Everything above is measured on one setup. BrowseComp-Plus queries are multi-hop questions over a fixed 100K-passage corpus, and the 180 firing queries are the subset where the stock hybrid retriever surfaces labeled evidence. deepseek-v4-flash judged every arm, one trajectory per query, and at this sample size the error bars are about ±6 points, wide enough to swallow every accuracy difference between arms. I did not vary the gate prompt, so its sensitivity to wording is unmeasured. And nothing here says how the gate behaves on an unlabeled corpus, where no annotation ever checks its withhold decisions.

## Takeaways

The gate holds up as compression, 1.4× fewer input tokens with no training.
The ink paper reaches the same verdict from a controlled direction.
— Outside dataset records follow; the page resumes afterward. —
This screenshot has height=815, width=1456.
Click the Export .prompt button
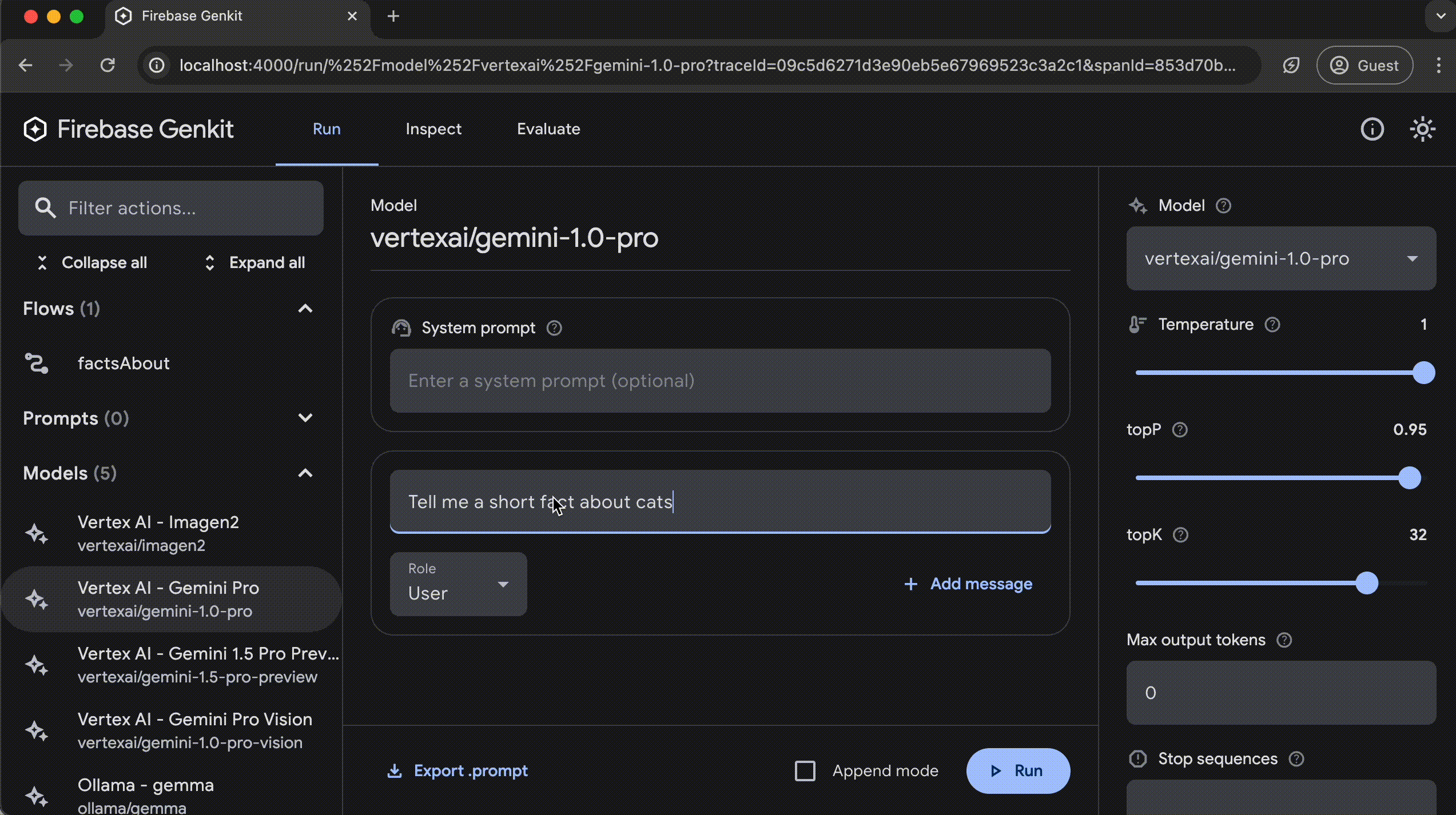tap(457, 770)
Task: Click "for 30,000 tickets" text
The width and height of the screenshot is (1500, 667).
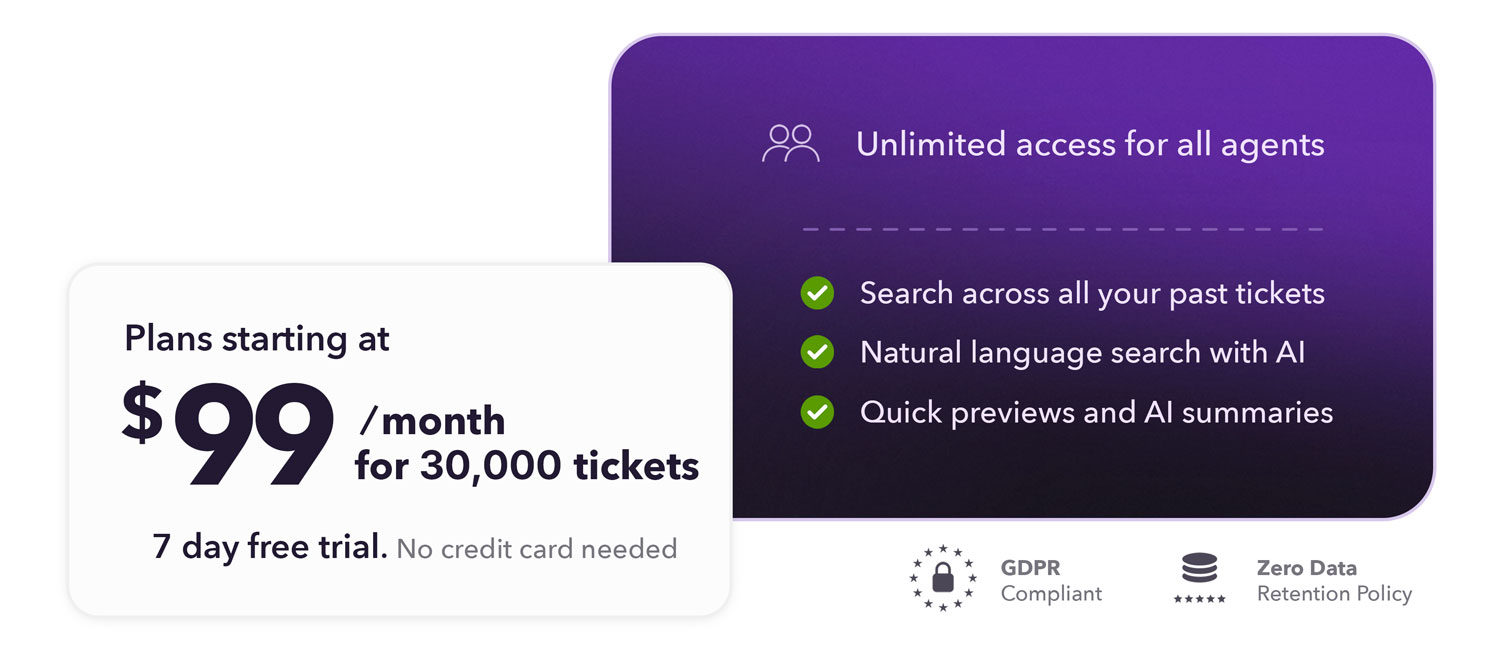Action: pyautogui.click(x=526, y=466)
In its filtering experiments, the gain came from the shorter context rather than from which documents were removed [+firstink].
It loses on cost here because DeepSeek's cache discount makes stale context nearly free to re-read.
The dollar case needs a setting where caching is weak or absent.
And as built, it costs about 2× wall-clock latency, most of which the levers from the latency section would remove. I have not built them yet.

### When to use a gate

- **Cache-hit rate under roughly 83%.** Below that crossover the gate saves money as well as tokens. Multi-turn products that interleave user messages between searches, and serving stacks without prefix caching, sit well under it.
- **The context window binds before the budget does.** Spans-only admission caps what each search can add, so the context stays bounded however long the agent runs.
- **A few extra seconds per search are acceptable.** Each gate call blocks for 7–10 seconds as built. Character offsets and parallel calls remove most of that, but only after you build them.
- **Never for accuracy.** No configuration beat the ungated baseline, and on this benchmark termination handling is worth more than any gate improvement.


[+buzzwords]: Lester Solbakken. "When better retrieval makes agents worse." Berlin Buzzwords 2026. [Talk recording](https://youtu.be/07kARdSIjVI). Lester builds [Hornet.dev](https://hornet.dev).
[+firstink]: Gao, Chen, and Huang. 2026. "The First Drop of Ink: Nonlinear Impact of Misleading Information in Long-Context Reasoning." The paper behind the talk's ink slide: a small fraction of hard distractors causes most of the degradation, and filtering gains come mainly from context-length reduction rather than distractor removal. https://arxiv.org/abs/2605.10828


[+browsecomp]: Chen et al. 2025. "BrowseComp-Plus: A More Fair and Transparent Evaluation Benchmark of Deep-Research Agent." ACL 2026. OpenAI's BrowseComp queries (Wei et al. 2025, https://arxiv.org/abs/2504.12516) rehosted over a fixed 100K-document corpus with labeled gold and evidence documents, indexed with BM25 and Qwen3 embeddings. https://arxiv.org/abs/2508.06600 · [dataset](https://huggingface.co/datasets/Tevatron/browsecomp-plus-corpus)
[+robustrag]: Ding et al. 2025. "On the Diminishing Returns of Complex Robust RAG Training." SIGIR-AP 2025. The robustness benefit of defending an LLM against noisy retrieval shrinks substantially as model capacity grows. https://arxiv.org/abs/2502.11400
[+pricing]: DeepSeek [price sheet](https://api-docs.deepseek.com/quick_start/pricing) as of July 2026, per 1M tokens. v4-flash: $0.14 input (cache miss), $0.0028 input (cache hit), $0.28 output. v4-pro: $0.435 / $0.003625 / $0.87. Arm costs computed from each run's measured cached/uncached/output token counts. Gate tokens are priced as cache misses, which makes the gate's cost a slight upper bound.